> [Problem details]: Within the records below, reproduce without change the lines from the line that has "Open commit de65087a link" through the line that has "Viewport: 624px width, 461px height.", and only those.

> [Data section]:

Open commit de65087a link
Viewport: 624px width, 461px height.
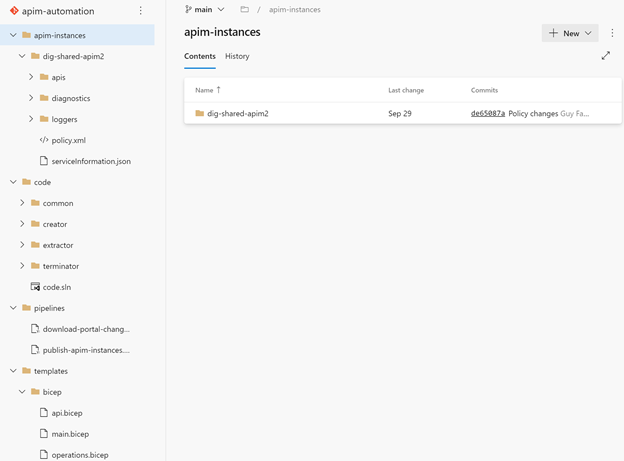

* * *

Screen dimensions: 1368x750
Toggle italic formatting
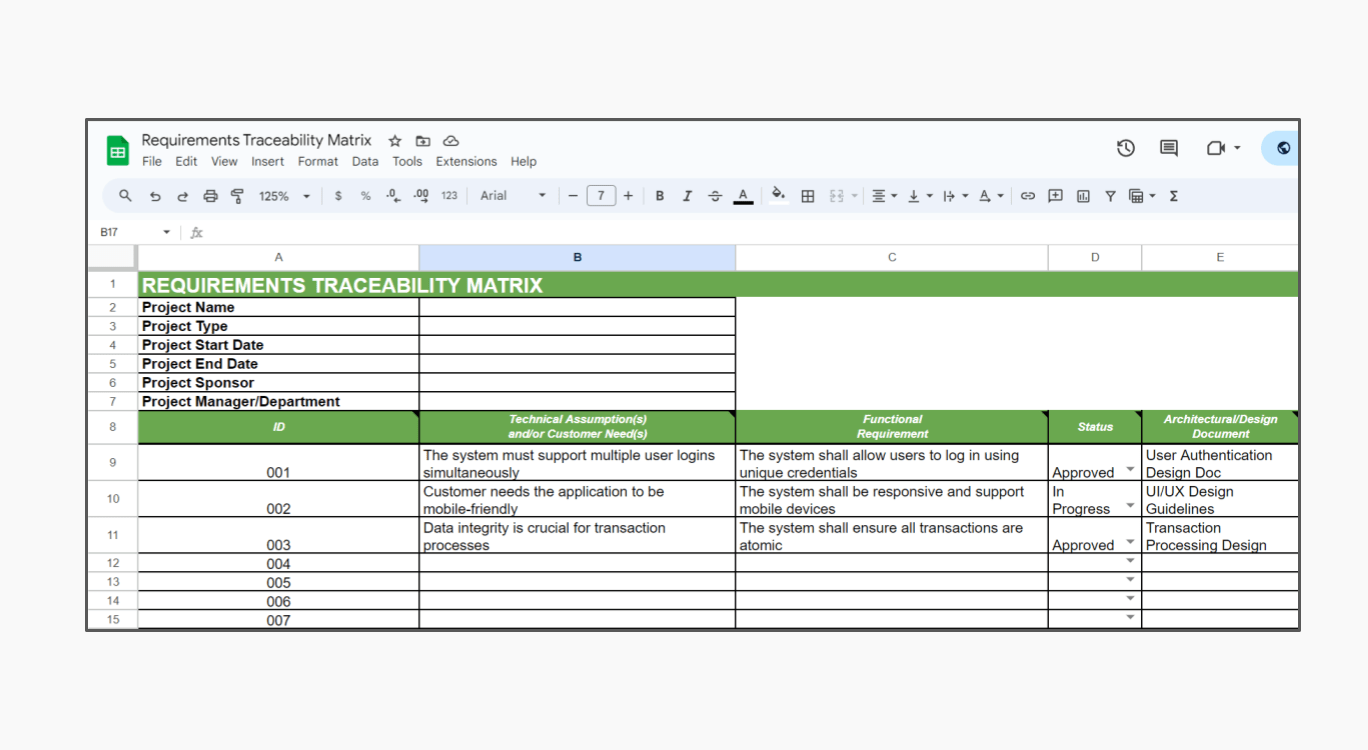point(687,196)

==

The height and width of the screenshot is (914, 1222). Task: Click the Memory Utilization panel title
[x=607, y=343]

> [Response box]:
Open commit de65087a link
Viewport: 624px width, 461px height.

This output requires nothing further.